If you look to the recession of the early '90s, over 80 per cent of the unemployed got benefits. In 1995-96 we had big cutbacks to unemployment insurance, which became retitled “employment insurance.” For the last 25 years, only about 40 per cent of the unemployed could get benefits. The system just didn't keep up. The big cutbacks of the 1990s were never restored and also you had the growth of the gig economy and all these other non-traditional forms of work, which meant unemployment insurance wasn't there for people.
They have had to invent an entirely new program on the fly. European unemployment insurance systems are much more robust and cover much more of the labour force and have much higher replacement rates, particularly for middle class workers. The Europeans were better placed in the sense of having a more robust social safety net going in.
The thing we did do right is get money out the door pretty fast. You hear a bunch of stories of people getting this emergency benefit within days and that's remarkable and a real testament to the quality of the Canadian federal civil service. That's something we did get right: respond quickly and deliver quickly.
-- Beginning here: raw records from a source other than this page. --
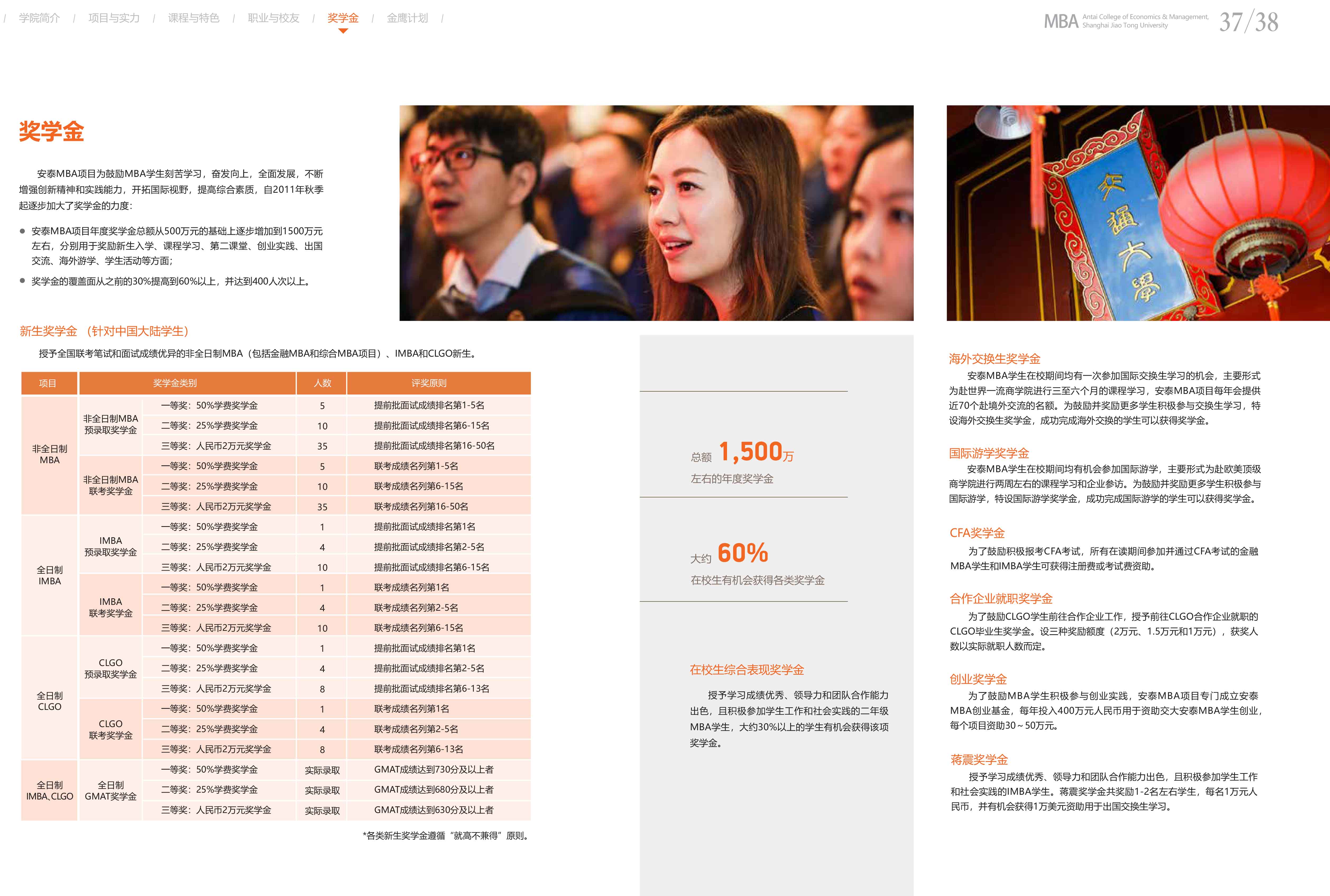1330x896 pixels.
Task: Select the CFA奖学金 heading
Action: pyautogui.click(x=976, y=532)
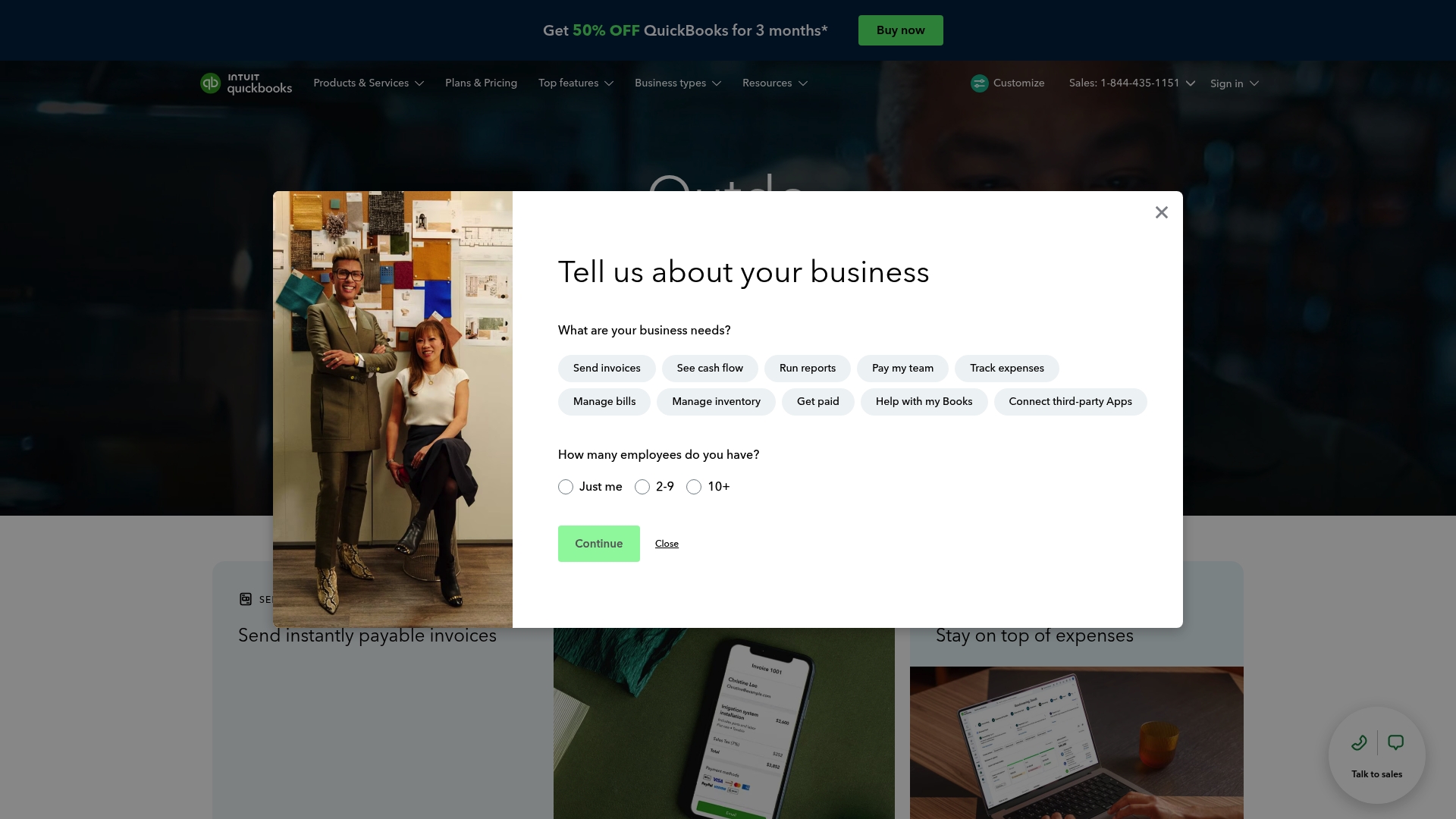Click the phone icon in Talk to sales
1456x819 pixels.
tap(1359, 742)
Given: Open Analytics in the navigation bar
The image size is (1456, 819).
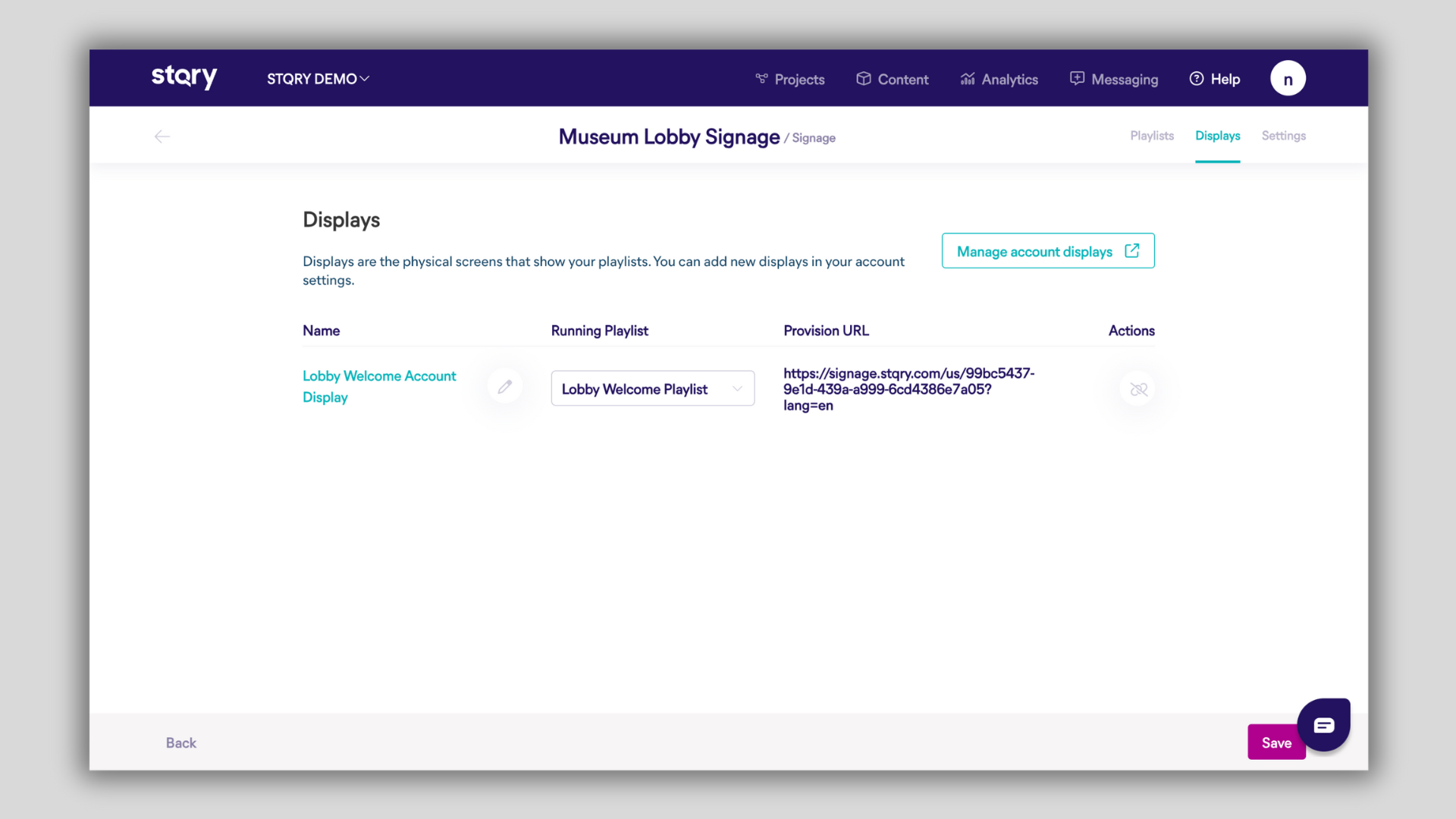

Different countries are taking vastly different approaches in responding to COVID-19’s economic impacts. Are there any surprising or innovative approaches you've seen in response to this, either in Canada or abroad?
The Canadian government’s 75 per cent wage subsidy. That's a real innovation. It's something that wasn't on the policy agenda before.
Another thing that is now being discussed much more is the whole issue of a basic income guarantee. That's been on the policy agenda for many years, but it's often been thought about in the longer-term sense. You know, what happens to people when the robots make the robots that make all the stuff we need? If we have a long-term shift to artificial intelligence and robots, then there's going to be a whole lot of people who don't have an obvious source of income. That also means there's going to be no consumer demand for the stuff the robots can make. We need in the longer term something like a basic income guarantee to give people the security they need, and also to maintain purchasing power.
Canada’s emergency response benefit goes partway towards that, but it does so in sort of a klutzy way. They keep finding deserving groups who don't quite qualify for the way it's set up right now, like students who need summer jobs. If we'd had in place a basic income guarantee, then that would be what is called an automatic stabilizer. Something that kicks in automatically so that you don't have to invent a new program on the fly. That might be a long-term implication of this incredible crisis.
When we look back on this period in 10 or 20 years, what lessons do you hope we'll have learned from it?
One lesson I hope we will have learned is, as people keep repeating all the time now, we're all in this together. We need a capable, well-funded government to deliver the goods. After the SARS situation there was a post-mortem and there were a whole bunch of good studies that came out about what the federal government should prepare for and it all sounded a lot like the pandemic we are now experiencing. But nothing was done. The government of the day was all about cutting taxes and shrinking the public sector. So, it was a bit like letting the fire insurance on your house lapse. There was a short-term benefit in the money saved but at the cost of an increase in risk, which we are now experiencing. The general moral is that to deal with both the health impacts and the economic impacts of pandemics, countries do actually need a social safety net, and countries do actually need robust public health sectors, both of which should be in place before events like these.
One way to think about it is we've got the immediate response to the immediate crisis, but this isn't going to be the last one. Viruses will continue to mutate forever. So we really have to think about the long-term architecture of the social security system and the public health system.